Clicking and Popping Sounds

Some people hear rapid clicking or popping instead of a continuous tone. This is one of the few forms of tinnitus that can sometimes be heard by someone else standing nearby, which makes it unusual. The clicking is typically caused by tiny muscles in the middle ear contracting involuntarily, similar to an eyelid twitch but happening inside the ear canal. The variety of sounds from these muscle spasms goes beyond simple clicks and can include cracking, bobbling, or even blowing noises.

Jaw joint problems can also produce clicking or popping sounds that seem to come from the ear, since the joint sits right next to the ear canal.

Music and Complex Sounds

In rarer cases, people hear full songs, singing, or instrumental music playing when no external source exists. This is sometimes called musical ear syndrome, and it’s more common in older adults with hearing loss. The music sounds as if someone were singing or playing instruments nearby. It can be as simple as a few repeated notes or as complex as an orchestra.

Most people with this condition hear songs they already know, often from childhood: hymns, marching band tunes, Christmas carols. Episodes can last anywhere from under a minute to over an hour, and the sound may come from one ear or both.

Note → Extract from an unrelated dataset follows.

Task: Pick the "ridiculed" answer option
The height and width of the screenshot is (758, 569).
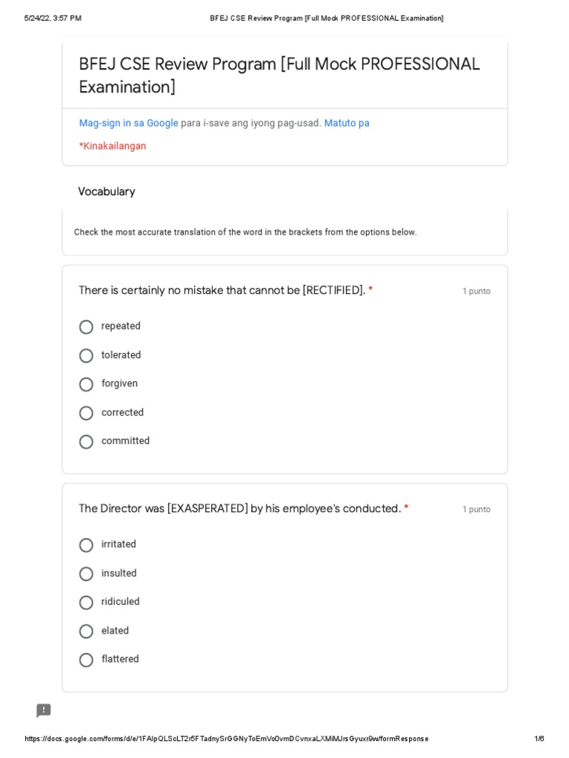Action: (87, 603)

How the Sound Changes With Your Environment

One of the most disorienting things about tinnitus is that it doesn’t stay the same. Nearly half of people with tinnitus (48%) report that being in a quiet place makes it worse. When there’s no competing sound, your brain has nothing else to focus on, and the internal noise becomes more prominent. This is why many people first notice tinnitus at bedtime.

Background noise helps about 31% of people, which is the principle behind sound therapy and white noise machines. But the relationship isn’t straightforward. Being in a noisy environment actually makes tinnitus worse for about 32% of people, and 36% report that their tinnitus gets louder after they leave a noisy situation. Stress and poor sleep also intensify the perception for roughly a third of sufferers.

Physical Movements Can Change the Sound

Something many people don’t expect: moving your jaw, neck, or head can change what your tinnitus sounds like. Clenching your jaw is one of the most reliable triggers. In one survey, 90% of patients said a jaw clench made their tinnitus louder, with 41% reporting it doubled in volume and 26% saying it tripled. Head turns, neck stretches, and even eye movements can shift the pitch or loudness.

These changes happen because the nerves controlling your face, jaw, and neck muscles share pathways with the auditory system. When you activate those muscles, the signals can spill over and amplify the phantom sound. If you’ve noticed your tinnitus gets louder when you’re chewing or turning your head, this crossover wiring is the reason.

How Doctors Identify What You Hear

Because tinnitus is a subjective experience, clinicians use pitch-matching tests to put a number on what you’re hearing. During the test, you listen to external tones and adjust the frequency and volume until you find a match for the sound in your head. You can scroll through the full range of audible frequencies, from deep bass to high treble, and fine-tune until the external tone closely resembles your tinnitus. The result gives your audiologist a frequency in Hertz and a loudness level, which helps guide treatment options like sound therapy that targets your specific pitch.

Some testing methods go further, playing tones across the entire frequency spectrum and asking you to rate how closely each one resembles your tinnitus. This creates a profile rather than a single data point, which better captures the experience for people whose tinnitus doesn’t sound like one clean tone.